In her letter, Brown hewed to a policy Gov. John Kitzhaber laid out in 1997: that Oregon's nine recognized tribes should each be allowed one casino. The Coquille tribe already operates a casino in North Bend—but that location is far from population centers and Interstate 5.
The one-casino-per-tribe doctrine is not a law. The tribes are sovereign nations, and neither governors nor the Legislature have legal authority to tell them what to do.
In his 1997 white paper "Gambling in Oregon," Kitzhaber laid out a number of policy goals in addition to maintaining a one-casino-per-tribe framework.
Kitzhaber wanted to "halt the expansion of the Oregon Lottery by prohibiting line games" and "reduce the dependence of Oregon on lottery proceeds."
Neither happened. Once Oregon legalized gambling in 1985, it's been forever hooked.
When Kitzhaber published his white paper in 1997, annual lottery revenues were about $700 million. Over the next decade, the state expanded lottery offerings aggressively and revenues soared to more than $1.2 billion in the peak year of 2008.
Today, Brown is in a complex position. Like her predecessors, Kitzhaber and Ted Kulongoski, she warns in her letter of "significant efforts to expand gaming across Oregon, to the detriment of public welfare."
Yet Oregon's policy makers are addicted to lottery revenue, the second-largest source of state income after income taxes. Tribal casinos—especially in densely populated areas—are competition for the lottery.

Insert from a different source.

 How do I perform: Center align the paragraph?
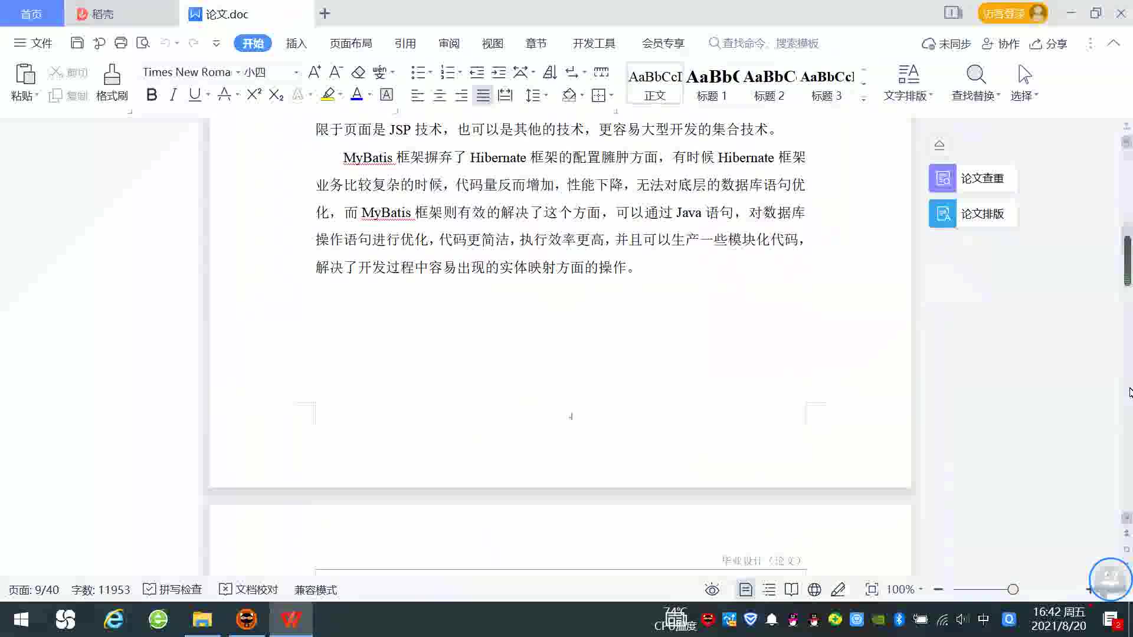coord(440,96)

So is the long-proposed Cowlitz Casino in La Center, Wash., 20 miles north of Portland. After years of efforts by Oregon's tribes to block that facility, which will be the closest casino to Portland when completed, the Cowlitz tribe finally broke ground in February on what it says will be a $500 million project.

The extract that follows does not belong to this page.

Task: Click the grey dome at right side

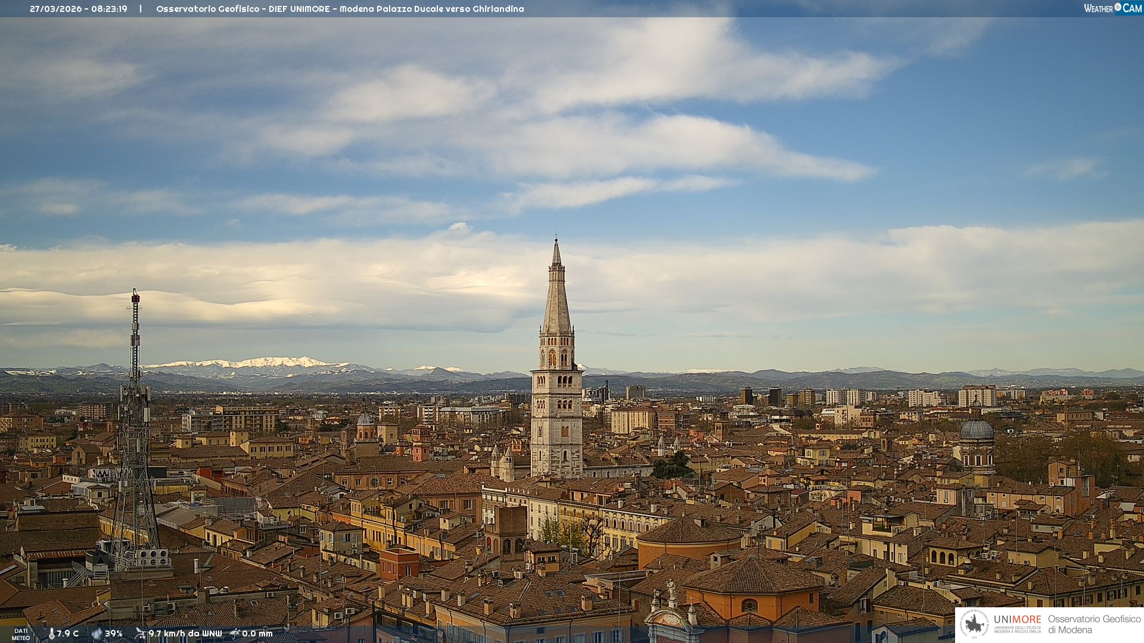Action: tap(977, 430)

So Brown may have preserved the status quo this week, but with Oregon Lottery revenues having seemingly plateaued, the Cowlitz Casino threatening to siphon revenues north, and large fiscal challenges looming in 2017-19 from public employee benefit costs and Medicaid expansion, the governor may have to revisit the issue of Oregon's gambling policy in the not-too-distant future.